:: What is asked ::
1. In the forum thread below, which author does the poster's code return?
2. Using the forum thread below, decide whether each statement agrees with it. Answer yes or no for each and quote the deciding words. (a) Switching to querySelectorAll produced an error saying it is not a function. (b) The poster included a minimal HTML sample. (c) The reply says the first line of code creates an array with one element.
3. Reproduce the part of the forum thread below from "I didn’t give" to "of HTML code.", with no changes.

** Start of Document extract **

I want to scrap data from a webpage. Here’s the code I have. It is supposed to get all the authors, but it only gets a first one (‘Simon Butler’).

Array.from(document.querySelectorAll('#author-group'))
  .map(e =>
      e.querySelector('[class="button-link workspace-trigger button-link-primary"]'))
  .map(e =>
      e.querySelector('[class="button-link-text"]'))
  .map(e =>
      e.querySelector('[class="react-xocs-alternative-link"]'))
  .map(e =>
      e.querySelector('[class="given-name"]').textContent + ' '
      + e.querySelector('[class="text surname"]').textContent)
  .join(', ')

As I see it, the error is from using querySelector as it gets the first element. However, when I use querySelectorAll I get the following error: e.querySelectorAll is not a function.

I want to scrap data from https://www.sciencedirect.com/science/article/pii/S0164121219302262.
I didn’t give any HTML code as the source HTML is really huge when it comes to a portion of authors information. I’m not familiar enough with HTML nor JS to give a minimal sample of HTML code.

Tags:

2

Answers


  1. 0 
    Array.from(document.querySelectorAll('#author-group'))

    This creates an array with one element in it.

** End of Document extract **
** Start of Supplied information **

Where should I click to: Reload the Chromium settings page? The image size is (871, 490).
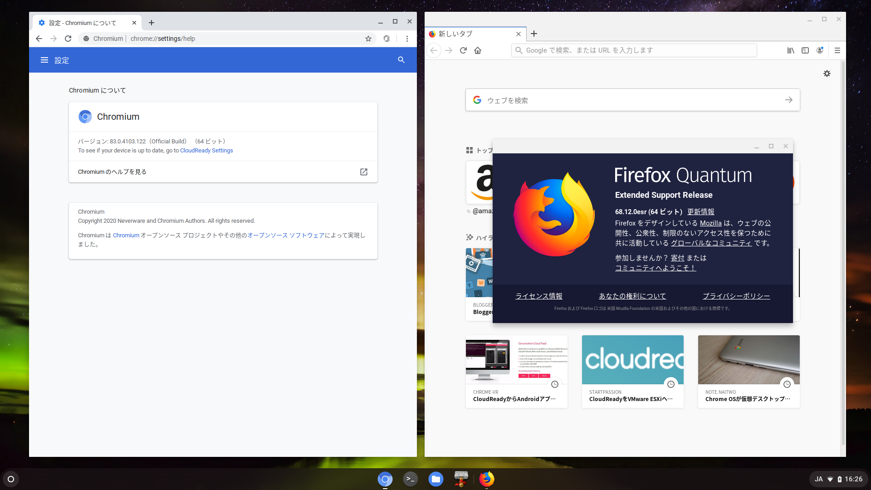(x=68, y=39)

** End of Supplied information **

:: Responses for each task ::
1. Simon Butler

2.
(a) Yes: "when I use querySelectorAll I get the following error: e.querySelectorAll is not a function."
(b) No: "I didn’t give any HTML code"
(c) Yes: "This creates an array with one element in it."

3.
I didn’t give any HTML code as the source HTML is really huge when it comes to a portion of authors information. I’m not familiar enough with HTML nor JS to give a minimal sample of HTML code.